» MATERIAL TO PROCESS
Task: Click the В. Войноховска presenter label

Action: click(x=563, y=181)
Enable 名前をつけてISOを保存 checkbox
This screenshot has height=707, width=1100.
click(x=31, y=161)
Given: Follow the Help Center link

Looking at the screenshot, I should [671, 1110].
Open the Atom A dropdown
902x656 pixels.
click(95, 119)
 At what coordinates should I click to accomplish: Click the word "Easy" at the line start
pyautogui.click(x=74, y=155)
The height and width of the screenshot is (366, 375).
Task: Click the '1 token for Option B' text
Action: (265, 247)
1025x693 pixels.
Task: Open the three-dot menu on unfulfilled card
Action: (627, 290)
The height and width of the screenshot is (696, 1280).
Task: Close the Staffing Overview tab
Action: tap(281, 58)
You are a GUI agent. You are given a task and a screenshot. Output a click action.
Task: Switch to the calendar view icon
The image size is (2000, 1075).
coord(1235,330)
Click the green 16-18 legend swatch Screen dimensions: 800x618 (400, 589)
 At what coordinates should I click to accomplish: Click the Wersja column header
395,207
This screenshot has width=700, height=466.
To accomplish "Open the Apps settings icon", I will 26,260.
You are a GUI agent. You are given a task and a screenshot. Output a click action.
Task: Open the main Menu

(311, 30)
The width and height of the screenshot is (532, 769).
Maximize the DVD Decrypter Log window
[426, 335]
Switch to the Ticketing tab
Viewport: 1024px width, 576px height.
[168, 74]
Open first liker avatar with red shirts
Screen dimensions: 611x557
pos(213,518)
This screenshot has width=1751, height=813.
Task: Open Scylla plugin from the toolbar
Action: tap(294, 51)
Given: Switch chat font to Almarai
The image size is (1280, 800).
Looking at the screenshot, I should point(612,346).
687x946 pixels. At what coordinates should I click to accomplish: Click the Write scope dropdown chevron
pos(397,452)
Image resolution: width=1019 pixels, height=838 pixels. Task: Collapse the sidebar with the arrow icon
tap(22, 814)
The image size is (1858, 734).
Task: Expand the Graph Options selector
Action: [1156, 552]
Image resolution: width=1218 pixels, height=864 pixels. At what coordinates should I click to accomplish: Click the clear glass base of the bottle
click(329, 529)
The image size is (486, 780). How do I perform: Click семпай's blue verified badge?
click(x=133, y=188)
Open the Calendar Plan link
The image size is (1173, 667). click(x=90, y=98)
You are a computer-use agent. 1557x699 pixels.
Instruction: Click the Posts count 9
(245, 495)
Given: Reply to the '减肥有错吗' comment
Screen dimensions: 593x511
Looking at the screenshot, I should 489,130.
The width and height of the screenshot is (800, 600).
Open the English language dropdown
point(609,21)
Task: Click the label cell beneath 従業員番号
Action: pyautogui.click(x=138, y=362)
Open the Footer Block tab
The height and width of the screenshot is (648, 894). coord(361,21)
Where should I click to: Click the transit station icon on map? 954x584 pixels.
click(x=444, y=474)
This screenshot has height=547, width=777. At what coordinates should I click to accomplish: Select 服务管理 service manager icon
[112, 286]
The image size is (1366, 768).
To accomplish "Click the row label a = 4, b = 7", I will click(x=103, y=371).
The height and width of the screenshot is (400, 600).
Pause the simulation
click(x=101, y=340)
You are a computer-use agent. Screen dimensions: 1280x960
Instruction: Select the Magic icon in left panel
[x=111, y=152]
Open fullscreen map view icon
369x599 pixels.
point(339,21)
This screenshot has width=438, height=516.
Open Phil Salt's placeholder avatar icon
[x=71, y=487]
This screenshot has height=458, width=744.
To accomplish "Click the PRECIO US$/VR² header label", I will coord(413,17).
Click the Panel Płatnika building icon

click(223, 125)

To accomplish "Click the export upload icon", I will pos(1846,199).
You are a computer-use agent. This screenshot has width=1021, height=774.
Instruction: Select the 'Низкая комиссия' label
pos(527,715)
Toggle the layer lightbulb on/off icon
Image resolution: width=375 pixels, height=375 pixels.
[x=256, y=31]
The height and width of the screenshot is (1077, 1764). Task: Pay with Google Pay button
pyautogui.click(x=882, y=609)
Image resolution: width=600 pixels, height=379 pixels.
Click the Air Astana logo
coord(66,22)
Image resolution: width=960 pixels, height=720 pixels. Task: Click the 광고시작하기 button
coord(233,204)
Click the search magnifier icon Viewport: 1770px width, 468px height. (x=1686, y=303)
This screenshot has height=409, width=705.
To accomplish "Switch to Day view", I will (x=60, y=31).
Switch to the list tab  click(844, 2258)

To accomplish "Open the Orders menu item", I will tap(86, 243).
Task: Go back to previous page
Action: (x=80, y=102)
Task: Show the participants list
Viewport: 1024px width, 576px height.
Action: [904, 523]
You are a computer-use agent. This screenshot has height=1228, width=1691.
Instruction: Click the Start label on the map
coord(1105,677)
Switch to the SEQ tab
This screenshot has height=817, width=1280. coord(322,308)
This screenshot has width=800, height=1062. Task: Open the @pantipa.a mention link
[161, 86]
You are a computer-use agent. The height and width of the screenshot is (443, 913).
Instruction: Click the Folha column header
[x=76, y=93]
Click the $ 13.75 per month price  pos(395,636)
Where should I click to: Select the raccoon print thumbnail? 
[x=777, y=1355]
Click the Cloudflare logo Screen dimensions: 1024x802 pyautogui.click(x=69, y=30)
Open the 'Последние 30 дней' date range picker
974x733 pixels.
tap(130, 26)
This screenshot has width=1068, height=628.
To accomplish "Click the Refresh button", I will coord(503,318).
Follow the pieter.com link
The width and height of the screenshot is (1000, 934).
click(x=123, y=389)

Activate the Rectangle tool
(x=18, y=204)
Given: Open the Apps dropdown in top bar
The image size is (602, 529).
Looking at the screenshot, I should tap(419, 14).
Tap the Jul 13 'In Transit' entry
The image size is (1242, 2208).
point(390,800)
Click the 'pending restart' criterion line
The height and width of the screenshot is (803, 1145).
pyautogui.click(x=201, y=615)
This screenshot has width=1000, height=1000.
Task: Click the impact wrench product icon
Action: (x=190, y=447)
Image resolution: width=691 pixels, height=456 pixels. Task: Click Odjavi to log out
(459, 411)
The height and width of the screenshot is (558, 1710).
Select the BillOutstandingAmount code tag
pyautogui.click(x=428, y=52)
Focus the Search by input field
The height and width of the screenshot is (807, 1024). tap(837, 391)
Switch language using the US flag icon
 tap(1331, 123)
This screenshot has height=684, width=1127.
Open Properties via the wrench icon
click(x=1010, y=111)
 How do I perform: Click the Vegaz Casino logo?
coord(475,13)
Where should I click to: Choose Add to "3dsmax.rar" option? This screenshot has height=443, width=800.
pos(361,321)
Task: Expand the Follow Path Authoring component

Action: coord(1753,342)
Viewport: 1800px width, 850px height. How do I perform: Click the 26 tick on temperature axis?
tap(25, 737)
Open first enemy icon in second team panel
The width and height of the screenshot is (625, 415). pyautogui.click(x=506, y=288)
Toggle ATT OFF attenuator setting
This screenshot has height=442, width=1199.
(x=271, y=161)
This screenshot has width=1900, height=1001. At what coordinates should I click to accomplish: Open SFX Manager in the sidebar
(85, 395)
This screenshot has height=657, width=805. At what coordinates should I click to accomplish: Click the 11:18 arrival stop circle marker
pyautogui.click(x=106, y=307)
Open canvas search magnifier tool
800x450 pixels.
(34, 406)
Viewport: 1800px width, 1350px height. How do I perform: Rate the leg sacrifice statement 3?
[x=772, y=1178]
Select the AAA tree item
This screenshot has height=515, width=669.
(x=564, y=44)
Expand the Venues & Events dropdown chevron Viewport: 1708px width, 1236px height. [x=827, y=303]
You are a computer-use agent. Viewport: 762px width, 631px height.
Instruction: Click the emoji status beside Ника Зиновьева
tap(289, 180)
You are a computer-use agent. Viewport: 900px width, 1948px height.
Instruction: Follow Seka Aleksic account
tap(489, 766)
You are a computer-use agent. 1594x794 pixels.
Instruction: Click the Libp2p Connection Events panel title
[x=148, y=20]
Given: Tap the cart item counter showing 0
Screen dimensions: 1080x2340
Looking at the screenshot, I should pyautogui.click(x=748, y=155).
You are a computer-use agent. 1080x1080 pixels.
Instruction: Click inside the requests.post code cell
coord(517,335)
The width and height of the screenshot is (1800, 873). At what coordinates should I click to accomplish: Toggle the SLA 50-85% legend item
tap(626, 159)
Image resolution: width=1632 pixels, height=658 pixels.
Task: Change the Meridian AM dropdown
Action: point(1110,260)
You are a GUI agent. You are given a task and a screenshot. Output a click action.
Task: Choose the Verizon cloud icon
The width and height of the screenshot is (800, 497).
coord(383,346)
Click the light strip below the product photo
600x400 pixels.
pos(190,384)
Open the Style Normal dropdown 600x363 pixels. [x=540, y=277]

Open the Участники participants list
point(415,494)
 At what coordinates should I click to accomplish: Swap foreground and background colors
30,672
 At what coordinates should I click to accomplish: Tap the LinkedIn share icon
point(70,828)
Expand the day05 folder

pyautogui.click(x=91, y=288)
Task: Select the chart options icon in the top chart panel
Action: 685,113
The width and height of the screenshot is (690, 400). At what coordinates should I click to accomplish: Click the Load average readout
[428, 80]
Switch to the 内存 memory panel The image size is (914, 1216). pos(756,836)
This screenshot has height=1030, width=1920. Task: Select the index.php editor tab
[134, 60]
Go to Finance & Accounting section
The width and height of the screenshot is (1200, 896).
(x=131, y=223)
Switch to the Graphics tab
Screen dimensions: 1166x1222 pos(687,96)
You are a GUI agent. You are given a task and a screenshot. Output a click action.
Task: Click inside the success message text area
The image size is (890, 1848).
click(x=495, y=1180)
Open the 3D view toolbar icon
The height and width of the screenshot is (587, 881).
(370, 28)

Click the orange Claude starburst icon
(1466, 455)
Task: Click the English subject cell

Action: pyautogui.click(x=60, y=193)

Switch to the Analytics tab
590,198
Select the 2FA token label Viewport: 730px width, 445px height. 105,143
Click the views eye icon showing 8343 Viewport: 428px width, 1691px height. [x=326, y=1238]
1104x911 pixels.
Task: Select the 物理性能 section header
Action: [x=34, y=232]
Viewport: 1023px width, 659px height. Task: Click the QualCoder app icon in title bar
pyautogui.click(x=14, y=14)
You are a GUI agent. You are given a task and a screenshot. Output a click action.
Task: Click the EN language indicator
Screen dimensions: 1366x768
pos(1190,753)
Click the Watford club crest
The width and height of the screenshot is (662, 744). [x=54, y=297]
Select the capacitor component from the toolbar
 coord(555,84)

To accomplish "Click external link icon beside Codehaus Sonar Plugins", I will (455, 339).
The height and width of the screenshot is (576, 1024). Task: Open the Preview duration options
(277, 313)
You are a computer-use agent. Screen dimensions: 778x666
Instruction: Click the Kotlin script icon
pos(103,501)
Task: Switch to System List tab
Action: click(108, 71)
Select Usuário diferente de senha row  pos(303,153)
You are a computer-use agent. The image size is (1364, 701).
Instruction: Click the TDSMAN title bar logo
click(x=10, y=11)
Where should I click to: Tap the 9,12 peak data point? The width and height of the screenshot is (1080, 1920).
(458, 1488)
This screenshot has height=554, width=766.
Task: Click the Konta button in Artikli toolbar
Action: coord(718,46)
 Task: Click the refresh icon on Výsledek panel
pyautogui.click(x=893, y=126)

» TASK STATEMENT
Find every line of the records holding "Apps". Answer with the count alone.

» YOUR RESPONSE
2